§ Set exercise A
In the forum post about integer solutions of Ax = b, what values of m and n are given as an example?
§ Set exercise B
Pick up the forum post about integer solutions of Ax = b after its last sentence and write a continuation of it.

§ Document excerpt
Ax = b. (without constraints)

Where A is m x n matrix with positive integers entries (m < n) and b is a positive integer vector.

I'm not interested in finding any solution, i would only to know if there is a fast algorithm that tells if an integer solution exists (with fast i mean faster than calculating the Hermite normal form or Smith normal form that allow to find the solution of the system).

I have found some methods based on the g.c.d. of the determinants of the mxm subsquare matricies of A but i think that they are too computational expensive (m=50 , n=100 means 100!/(50!*50!) number of mxm subsquare matricies).

Any help would be appreciated. Thanks.

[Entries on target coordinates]
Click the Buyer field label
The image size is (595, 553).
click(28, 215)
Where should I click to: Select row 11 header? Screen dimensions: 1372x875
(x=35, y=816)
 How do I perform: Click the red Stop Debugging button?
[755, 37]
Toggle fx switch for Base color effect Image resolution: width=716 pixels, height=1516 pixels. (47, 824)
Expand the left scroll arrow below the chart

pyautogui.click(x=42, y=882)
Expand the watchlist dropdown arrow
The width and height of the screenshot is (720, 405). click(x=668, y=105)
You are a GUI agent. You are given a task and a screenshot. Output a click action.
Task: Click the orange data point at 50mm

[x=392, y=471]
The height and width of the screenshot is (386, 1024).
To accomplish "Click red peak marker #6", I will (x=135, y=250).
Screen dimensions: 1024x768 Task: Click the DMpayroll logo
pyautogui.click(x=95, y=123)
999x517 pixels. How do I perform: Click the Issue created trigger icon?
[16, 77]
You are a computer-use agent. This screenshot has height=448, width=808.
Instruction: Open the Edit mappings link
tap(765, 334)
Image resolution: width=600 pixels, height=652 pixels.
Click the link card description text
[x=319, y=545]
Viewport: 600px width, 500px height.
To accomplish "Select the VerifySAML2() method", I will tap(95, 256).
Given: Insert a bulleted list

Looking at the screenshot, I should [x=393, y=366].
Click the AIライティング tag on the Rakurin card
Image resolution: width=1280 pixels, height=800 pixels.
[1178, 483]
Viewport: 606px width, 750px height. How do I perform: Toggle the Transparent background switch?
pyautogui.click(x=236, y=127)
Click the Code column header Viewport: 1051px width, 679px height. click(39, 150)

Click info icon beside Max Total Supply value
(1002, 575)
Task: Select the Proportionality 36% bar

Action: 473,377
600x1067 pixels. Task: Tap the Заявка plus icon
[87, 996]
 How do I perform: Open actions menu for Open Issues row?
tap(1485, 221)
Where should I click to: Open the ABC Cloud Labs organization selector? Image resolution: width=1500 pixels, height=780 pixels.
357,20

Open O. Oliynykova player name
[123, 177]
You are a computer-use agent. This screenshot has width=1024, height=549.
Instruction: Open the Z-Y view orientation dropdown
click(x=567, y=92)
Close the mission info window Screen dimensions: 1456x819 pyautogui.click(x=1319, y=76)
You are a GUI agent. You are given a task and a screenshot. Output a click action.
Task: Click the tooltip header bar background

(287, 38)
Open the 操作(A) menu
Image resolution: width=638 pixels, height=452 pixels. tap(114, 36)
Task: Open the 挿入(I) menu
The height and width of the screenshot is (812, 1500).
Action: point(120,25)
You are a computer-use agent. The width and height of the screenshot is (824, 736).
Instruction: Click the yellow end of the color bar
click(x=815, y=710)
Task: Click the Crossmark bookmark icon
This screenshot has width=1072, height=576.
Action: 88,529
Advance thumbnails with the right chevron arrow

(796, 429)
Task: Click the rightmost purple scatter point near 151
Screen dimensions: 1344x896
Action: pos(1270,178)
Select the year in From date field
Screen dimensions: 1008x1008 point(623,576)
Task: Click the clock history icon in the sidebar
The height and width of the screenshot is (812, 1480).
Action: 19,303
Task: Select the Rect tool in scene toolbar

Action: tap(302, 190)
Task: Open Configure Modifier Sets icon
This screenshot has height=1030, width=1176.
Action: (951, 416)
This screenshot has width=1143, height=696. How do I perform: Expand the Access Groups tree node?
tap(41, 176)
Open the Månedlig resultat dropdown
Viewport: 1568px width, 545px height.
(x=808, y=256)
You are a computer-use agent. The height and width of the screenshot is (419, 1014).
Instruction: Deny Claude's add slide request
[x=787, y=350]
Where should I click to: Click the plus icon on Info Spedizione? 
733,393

§ Written response A
m = 50 and n = 100.

§ Written response B
Answer 1

This can certainly be done in polynomial time using the Smith normal form (SNF) of $A$, which is a diagonal matrix $D = SAT$ for some integer matrices $S,T$ of determinant $\pm 1$ (and thus whose inverses $S^{-1}, T^{-1}$ also have integer entries). Once we've computed $S$ and $T$, and thus $D$, we have $Ax=b$ iff $D(T^{-1}x) = (SAT)(T^{-1}x) = SAx = Sb$. So there's a solution iff each entry of $Sb$ is a multiple of the corresponding diagonal entry of $D$. While polynomial-time, this technique is still cumbersome for your values $(m,n)=(50,100)$, but GP-Pari's matsolvemod (which includes $Ax=b$ as the special case $D=0$) still solves such equations routinely (assuming $A$ and $b$ have reasonably-sized entries); I'm told that it uses not the generic SNF algorithm but a nontrivial improvement involving the LLL algorithm for lattice basis reduction.